Presentation: Data Denoising for Single-cell RNA Sequencing
Speaker: Jingshu Wang, Ph.D., Postdoctoral Fellow, Department of Statistics, The Wharton School, University of Pennsylvania
Abstract: Single-cell RNA sequencing (scRNA-seq) measures gene expression levels in every single cell, which is a ground-breaking technology over microarrays and bulk RNA sequencing and reshapes the field of biology. Though the technology is exciting, scRNA-seq data is very noisy and often too noisy for signal detection and robust analysis. In the talk, I will discuss how we perform data denoising by learning across similar genes and borrowing information from external public datasets to improve the quality of downstream analysis.

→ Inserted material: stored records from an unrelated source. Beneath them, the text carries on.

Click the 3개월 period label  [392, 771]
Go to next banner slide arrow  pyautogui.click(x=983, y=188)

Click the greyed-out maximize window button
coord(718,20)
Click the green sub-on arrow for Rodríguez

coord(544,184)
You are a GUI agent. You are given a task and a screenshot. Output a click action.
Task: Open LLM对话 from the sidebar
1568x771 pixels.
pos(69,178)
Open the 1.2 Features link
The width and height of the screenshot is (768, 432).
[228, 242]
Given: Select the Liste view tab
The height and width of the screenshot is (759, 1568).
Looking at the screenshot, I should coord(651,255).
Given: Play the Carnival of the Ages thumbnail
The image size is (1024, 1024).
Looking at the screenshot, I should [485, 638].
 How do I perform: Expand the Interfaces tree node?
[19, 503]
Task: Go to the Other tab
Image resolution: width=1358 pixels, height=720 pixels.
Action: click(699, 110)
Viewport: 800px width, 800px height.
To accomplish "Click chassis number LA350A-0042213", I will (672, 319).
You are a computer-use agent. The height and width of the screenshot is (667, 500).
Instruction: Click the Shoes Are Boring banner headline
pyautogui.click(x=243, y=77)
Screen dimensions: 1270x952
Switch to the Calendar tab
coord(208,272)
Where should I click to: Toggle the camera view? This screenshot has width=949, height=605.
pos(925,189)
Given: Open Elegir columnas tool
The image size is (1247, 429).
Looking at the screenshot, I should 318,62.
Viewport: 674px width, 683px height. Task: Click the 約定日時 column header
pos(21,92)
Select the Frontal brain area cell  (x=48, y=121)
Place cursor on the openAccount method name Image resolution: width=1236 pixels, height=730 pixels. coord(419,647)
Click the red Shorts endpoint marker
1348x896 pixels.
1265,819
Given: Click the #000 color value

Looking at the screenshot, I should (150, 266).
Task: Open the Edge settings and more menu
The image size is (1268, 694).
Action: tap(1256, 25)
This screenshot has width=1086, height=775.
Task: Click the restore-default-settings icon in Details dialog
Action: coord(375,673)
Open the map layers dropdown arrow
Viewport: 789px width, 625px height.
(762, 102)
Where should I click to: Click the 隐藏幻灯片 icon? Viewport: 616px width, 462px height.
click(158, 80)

Specifically, I will discuss how we set up the model by decomposing the randomness of scRNA-seq data into three components, the structured shared variations across genes, biological “noise” and technical noise, based on current understandings of the stochasticity in DNA transcription. I will emphasize one key challenge in each component and our contributions. I will show how we make proper assumptions on the technical noise and introduce a key feature, transfer learning, in our denoising method SAVER-X. SAVER-X uses a deep autoencoder neural network coupled with Empirical Bayes shrinkage to extract transferable gene expression features across datasets under different settings and learn from external data as prior information. I will show that SAVER-X can successfully transfer information from mouse to human cells and can guard against bias. I'll also briefly discuss our ongoing work on post-denoising inference for scRNA-seq.